WHAT THE TASK REQUIRES:
Copy the lines from the one containing "You are a GUI" through the one containing "pyautogui.click(x=1302, y=101)", swapping "Node Tool" for "Pen Tool" and keeping everything else the same.

RECORD LIST:
------------------------------------

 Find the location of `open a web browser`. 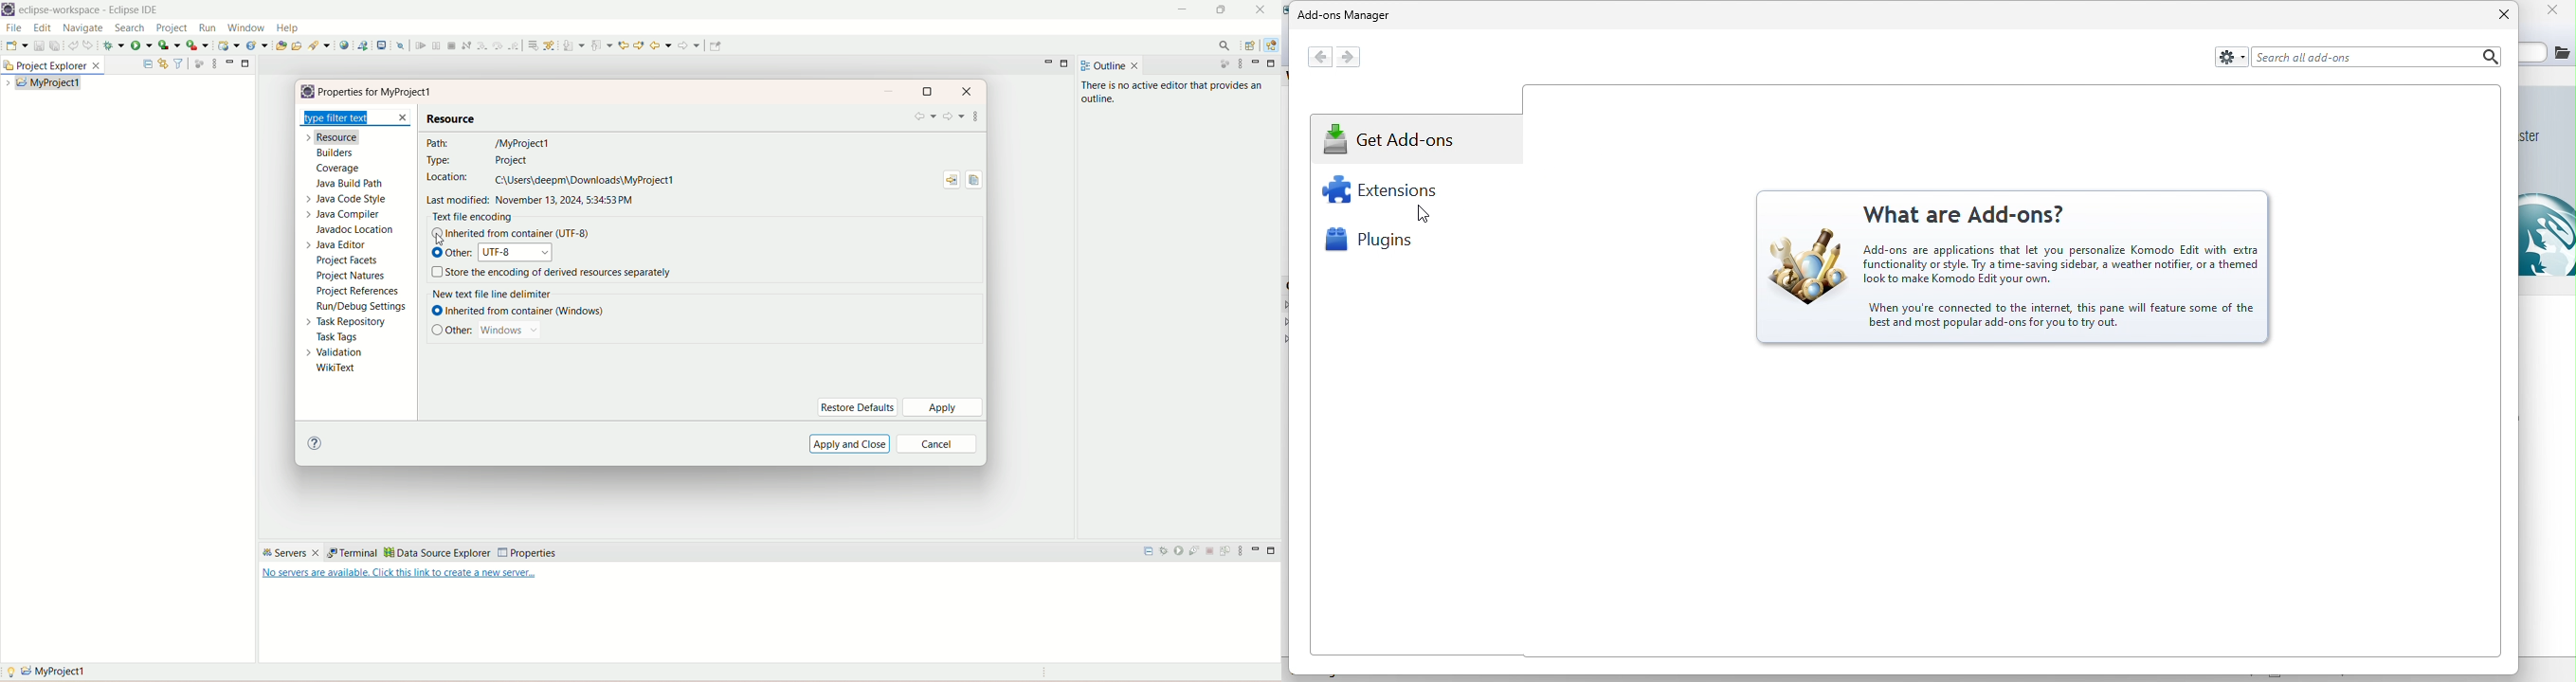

------------------------------------

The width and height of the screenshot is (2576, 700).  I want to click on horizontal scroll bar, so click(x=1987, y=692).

------------------------------------

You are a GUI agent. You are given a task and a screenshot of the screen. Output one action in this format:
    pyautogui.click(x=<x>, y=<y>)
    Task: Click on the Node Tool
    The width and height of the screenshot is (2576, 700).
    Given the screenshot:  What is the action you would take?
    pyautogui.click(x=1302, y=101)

------------------------------------

ANSWER TO THIS EXERCISE:
You are a GUI agent. You are given a task and a screenshot of the screen. Output one action in this format:
    pyautogui.click(x=<x>, y=<y>)
    Task: Click on the Pen Tool
    The width and height of the screenshot is (2576, 700).
    Given the screenshot:  What is the action you would take?
    pyautogui.click(x=1302, y=101)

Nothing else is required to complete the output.